• [BRIEF] Scan the entries for the word "computer". Every line that has it should be copied.

BEGIN DATA FOR THE TASK

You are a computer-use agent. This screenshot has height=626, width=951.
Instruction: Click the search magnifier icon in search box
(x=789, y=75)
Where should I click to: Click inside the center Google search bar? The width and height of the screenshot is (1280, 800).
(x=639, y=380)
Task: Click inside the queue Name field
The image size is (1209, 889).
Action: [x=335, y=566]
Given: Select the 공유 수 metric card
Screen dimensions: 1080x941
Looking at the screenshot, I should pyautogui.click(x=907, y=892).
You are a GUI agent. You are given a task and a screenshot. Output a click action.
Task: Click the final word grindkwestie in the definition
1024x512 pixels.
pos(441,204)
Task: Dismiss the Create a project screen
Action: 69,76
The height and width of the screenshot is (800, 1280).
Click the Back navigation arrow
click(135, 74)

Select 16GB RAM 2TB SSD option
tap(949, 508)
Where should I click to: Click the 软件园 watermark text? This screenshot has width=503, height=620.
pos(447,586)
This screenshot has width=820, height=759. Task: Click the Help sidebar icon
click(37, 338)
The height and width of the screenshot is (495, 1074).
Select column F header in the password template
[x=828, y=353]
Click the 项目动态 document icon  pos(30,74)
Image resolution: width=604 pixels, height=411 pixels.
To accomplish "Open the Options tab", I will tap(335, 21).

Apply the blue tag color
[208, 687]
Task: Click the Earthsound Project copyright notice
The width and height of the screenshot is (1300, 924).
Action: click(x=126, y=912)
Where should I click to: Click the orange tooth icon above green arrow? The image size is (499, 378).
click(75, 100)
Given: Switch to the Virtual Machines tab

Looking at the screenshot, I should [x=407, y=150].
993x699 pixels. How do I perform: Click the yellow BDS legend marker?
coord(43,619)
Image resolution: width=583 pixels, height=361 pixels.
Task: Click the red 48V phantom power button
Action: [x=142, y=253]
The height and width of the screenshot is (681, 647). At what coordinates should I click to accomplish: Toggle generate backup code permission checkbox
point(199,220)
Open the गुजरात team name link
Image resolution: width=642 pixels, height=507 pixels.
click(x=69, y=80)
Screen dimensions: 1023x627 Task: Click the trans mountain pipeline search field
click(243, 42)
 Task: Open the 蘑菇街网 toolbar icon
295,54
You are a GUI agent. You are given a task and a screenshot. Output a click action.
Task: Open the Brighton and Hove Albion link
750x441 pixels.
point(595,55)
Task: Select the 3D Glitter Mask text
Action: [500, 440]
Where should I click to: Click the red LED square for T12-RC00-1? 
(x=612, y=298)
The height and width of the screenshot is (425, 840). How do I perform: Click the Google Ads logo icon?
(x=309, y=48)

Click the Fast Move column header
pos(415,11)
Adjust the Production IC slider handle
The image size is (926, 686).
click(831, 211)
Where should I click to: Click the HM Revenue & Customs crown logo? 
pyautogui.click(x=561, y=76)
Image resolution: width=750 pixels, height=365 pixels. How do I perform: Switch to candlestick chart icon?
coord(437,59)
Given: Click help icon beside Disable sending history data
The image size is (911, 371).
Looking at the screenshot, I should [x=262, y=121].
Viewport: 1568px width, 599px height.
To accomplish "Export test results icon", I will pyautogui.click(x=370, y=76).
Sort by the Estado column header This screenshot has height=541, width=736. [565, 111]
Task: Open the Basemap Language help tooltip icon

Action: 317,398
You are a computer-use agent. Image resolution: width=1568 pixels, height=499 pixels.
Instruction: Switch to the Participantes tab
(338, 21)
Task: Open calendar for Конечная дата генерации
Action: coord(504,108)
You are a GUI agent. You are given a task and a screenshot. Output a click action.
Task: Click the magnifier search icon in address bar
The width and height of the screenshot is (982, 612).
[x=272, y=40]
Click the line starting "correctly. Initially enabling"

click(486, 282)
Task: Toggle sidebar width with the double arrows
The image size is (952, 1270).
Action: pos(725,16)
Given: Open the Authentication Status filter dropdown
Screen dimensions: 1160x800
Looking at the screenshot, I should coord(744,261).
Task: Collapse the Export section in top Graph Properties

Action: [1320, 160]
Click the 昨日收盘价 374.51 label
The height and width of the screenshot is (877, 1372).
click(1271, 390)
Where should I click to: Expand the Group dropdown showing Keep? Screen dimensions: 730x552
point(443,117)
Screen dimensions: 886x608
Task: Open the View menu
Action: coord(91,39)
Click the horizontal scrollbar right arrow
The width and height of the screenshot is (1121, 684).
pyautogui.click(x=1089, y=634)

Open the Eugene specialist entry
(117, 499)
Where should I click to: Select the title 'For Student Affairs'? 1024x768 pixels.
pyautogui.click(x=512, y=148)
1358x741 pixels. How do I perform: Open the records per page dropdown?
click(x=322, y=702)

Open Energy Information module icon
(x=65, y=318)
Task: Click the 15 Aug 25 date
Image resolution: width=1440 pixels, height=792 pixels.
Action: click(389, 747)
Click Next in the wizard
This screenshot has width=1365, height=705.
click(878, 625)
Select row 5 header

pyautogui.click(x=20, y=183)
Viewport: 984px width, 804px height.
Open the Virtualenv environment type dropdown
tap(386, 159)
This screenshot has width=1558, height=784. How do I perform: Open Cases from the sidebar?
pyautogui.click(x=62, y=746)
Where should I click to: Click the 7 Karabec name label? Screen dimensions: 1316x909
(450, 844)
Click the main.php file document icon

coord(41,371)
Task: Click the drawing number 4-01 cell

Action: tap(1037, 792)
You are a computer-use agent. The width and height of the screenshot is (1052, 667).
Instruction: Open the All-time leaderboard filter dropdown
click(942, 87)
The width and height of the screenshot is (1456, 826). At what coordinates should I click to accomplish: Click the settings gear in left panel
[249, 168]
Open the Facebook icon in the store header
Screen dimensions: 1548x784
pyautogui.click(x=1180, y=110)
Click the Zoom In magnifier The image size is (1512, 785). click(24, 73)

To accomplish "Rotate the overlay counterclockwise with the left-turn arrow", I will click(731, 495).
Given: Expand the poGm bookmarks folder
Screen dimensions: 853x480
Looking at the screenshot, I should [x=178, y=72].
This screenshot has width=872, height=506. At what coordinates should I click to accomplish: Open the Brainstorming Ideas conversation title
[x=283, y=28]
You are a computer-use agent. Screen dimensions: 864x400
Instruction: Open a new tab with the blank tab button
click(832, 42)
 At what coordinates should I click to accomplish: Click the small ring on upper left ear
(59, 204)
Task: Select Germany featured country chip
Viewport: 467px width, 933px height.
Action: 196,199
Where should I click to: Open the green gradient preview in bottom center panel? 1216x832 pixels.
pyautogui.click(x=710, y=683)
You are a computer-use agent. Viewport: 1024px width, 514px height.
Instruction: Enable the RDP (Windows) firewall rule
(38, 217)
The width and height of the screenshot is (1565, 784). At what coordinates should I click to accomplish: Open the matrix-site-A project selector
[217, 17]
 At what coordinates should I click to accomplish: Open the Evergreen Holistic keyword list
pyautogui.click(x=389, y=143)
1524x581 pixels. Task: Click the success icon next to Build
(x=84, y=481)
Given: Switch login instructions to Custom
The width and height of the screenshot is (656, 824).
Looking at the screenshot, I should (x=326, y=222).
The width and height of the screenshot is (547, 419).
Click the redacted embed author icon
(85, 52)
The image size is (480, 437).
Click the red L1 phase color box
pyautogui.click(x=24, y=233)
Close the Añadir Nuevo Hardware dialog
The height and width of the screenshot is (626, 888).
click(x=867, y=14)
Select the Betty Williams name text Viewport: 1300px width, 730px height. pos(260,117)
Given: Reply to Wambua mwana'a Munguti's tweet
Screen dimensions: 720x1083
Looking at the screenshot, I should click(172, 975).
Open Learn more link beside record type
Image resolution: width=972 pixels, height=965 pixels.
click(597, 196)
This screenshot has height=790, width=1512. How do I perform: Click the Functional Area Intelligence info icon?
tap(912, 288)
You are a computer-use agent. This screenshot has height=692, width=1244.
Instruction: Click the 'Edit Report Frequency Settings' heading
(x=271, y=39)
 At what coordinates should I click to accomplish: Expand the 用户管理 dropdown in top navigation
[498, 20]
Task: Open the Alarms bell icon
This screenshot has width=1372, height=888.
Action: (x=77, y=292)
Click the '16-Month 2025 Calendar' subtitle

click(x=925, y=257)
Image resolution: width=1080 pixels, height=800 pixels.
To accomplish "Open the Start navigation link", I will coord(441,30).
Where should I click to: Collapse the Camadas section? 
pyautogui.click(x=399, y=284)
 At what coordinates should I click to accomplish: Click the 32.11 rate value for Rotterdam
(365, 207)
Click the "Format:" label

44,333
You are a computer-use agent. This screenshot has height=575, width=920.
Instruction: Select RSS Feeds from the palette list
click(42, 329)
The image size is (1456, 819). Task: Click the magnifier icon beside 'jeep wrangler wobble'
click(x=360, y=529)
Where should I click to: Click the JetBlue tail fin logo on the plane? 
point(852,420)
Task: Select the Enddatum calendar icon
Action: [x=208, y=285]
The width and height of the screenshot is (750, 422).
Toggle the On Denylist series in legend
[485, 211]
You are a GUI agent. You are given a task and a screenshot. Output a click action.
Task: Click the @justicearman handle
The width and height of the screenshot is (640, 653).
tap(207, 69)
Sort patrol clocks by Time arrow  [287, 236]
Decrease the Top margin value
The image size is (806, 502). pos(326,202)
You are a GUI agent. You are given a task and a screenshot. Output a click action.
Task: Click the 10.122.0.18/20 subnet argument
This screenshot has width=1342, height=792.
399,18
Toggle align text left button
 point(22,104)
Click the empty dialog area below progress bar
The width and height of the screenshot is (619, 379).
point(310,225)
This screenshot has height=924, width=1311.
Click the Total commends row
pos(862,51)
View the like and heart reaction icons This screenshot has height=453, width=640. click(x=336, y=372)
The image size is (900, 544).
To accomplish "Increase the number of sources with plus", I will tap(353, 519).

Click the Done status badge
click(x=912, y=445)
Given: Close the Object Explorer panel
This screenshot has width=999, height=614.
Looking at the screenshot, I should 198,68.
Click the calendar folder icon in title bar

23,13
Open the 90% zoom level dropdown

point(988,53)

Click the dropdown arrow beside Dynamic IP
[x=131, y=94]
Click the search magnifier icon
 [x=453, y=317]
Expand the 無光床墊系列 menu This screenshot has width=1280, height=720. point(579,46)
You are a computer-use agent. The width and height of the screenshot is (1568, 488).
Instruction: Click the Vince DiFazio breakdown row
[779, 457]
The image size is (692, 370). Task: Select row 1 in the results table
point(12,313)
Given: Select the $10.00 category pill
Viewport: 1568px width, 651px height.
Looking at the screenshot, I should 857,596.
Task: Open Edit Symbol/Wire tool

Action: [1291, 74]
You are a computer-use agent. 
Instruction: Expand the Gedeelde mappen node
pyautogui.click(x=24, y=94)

END DATA FOR THE TASK

• [RESULT OF THIS EXERCISE]
You are a computer-use agent. This screenshot has height=626, width=951.
You are a computer-use agent. Image resolution: width=1568 pixels, height=499 pixels.
You are a computer-use agent. The width and height of the screenshot is (1052, 667).
You are a computer-use agent. Screen dimensions: 864x400
You are a computer-use agent. Viewport: 1024px width, 514px height.
You are a computer-use agent. This screenshot has height=692, width=1244.
You are a computer-use agent. This screenshot has height=575, width=920.
You are a computer-use agent. The width and height of the screenshot is (1568, 488).
You are a computer-use agent. 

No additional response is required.